Shik was one of many historians who participated in Yad Vashem’s International Institute for Holocaust Research’s almost two week long workshop “The Persecution and Murder of the Jews: A Grassroots Perspective” that took place from July 5th to the 13th. After sitting through a couple of lectures, Shik’s in particular, hit home.

Only quite recently, give or take a decade, have scholars begun to focus on women and the Holocaust. It was just two years ago that Yad Vashem opened its first exhibit focusing on women and the holocaust, called "Spots of Light" ( It is an obvious fact that Jewish women in the camps were terrorized and tortured and murdered by the Nazis. Yet, the specific differences between men and women’s experiences in the camps are still subjects that have not been significantly studied. Though Jewish women were tortured and killed because of the fact that they were Jews, the women’s day to day experiences in the camps and ghettos were obviously different then the men by virtue of the fact that they were women. Women and the Holocaust is such a crucial facet in Holocaust research. I realized at the end of the lecture that there has been a void in my Holocaust education, which before today overlooked half of the Holocaust’s victims and survivors.

I have been interning at Yad Vashem for six weeks now and though this period has been quite short I have still learnt so much. I have realized that the Holocaust is an infinite vessel of unknown information that historians are constantly discovering. Even though the Holocaust is one of the most documented and researched events in history, there are still many pieces of information waiting to be uncovered. For example, just last year, Yad Vashem put together a research project called “The Untold Stories” ( focuses on the previously unknown fates of the mid-sized and smaller communities that were murdered by Nazis.

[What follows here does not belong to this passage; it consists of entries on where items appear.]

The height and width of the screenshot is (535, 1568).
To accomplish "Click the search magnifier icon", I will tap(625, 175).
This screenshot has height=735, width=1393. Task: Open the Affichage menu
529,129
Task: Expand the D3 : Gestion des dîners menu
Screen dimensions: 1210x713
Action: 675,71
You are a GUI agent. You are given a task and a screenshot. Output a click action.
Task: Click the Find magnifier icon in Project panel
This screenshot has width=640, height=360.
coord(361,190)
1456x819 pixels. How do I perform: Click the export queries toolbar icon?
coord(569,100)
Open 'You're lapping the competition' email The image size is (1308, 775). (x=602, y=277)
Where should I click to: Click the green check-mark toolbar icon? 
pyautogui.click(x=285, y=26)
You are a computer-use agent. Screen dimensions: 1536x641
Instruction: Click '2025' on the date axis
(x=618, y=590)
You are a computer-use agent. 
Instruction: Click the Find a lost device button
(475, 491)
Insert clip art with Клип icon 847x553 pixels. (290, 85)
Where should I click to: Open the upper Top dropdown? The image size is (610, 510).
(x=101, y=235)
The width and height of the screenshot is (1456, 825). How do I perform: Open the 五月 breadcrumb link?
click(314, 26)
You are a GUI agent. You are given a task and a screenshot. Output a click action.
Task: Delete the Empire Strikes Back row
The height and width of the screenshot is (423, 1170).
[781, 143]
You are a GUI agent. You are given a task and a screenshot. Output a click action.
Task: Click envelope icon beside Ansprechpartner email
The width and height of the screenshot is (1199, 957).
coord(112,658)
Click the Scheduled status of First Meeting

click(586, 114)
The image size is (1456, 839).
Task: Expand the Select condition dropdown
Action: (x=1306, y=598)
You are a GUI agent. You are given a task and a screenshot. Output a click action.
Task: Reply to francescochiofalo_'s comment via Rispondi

One thing that I will take away from this internship is the fact that the study of the Holocaust is vast. There is always so much to learn it is clear my Holocaust education will never be complete.

Shik, a historian from Tel Aviv University and Yad Vashem’s International School for Holocaust Studies, presented on the last day of the conference, sponsored by the Conference on Jewish Material Claims Against Germany.

Danielle Singer, a student at Dalhousie University, is interning at Yad Vashem this summer.


  1. Danielle Singer,
    My web site Women and the Holocaust- "A Cyberspace of Their Own" has been on the Internet since 2001 full of wonderfully well researched informative essays and articles by scores of the finest social historians and feminsit scholars who preceded Na'ama Shik by decades and were/are trailblazers in exploring women's roles, their gender-specific problems, horrors and murders due to their child-bearing capacity. And not just in Auschwitz and the other camps. Read about the sexual horrors faced by Jewish women in the Ukraine where 1.2 million Jews murdered by the Einsatzgruppen before Auschwitz-Birkenau existed. There is a wealth of material out there, easy to find. Yad Vashem was rather tardy - 60 years to be exact- with their exhibit on 'The Women'.
    Check out my web site with over 365 books in the bibliography. I am an 82 year old survivor who saw Auschwitz in the raw as a teenger and came to the conclusion decades later that the master narrative of the Holocaust marginalized what Jewish women as WOMEN faced during those perilous 12 years.
    Shana Tova,

  2. Danielle has returned to college, and we will forward your link to her in case she and others who are not so familiar with this particular aspect of the Holocaust would like to know more.

  3. My father gave me a book about World War II when I was 4 years old. I couldn't read book in English at that time, but I have deep interest and curiosity with the photographs. The photographs had stonger impact and much more memorable than thousands of words. I was too young to see the pictures of Hitler, Mussolini, holocaust, concentration camps, dead bodies, burning buildings, SS soldiers with cold eyes and guns in their hands. I could feel the terrible situation at that time in my heart. The memories from the book are lasting until now. Now I'm 30 years old and I still have deep interest on World War II history, especially on holocaust subject. My deep symphaty and prays to millions of victims and survivors. May their spirit rest in peace in heaven. Amien.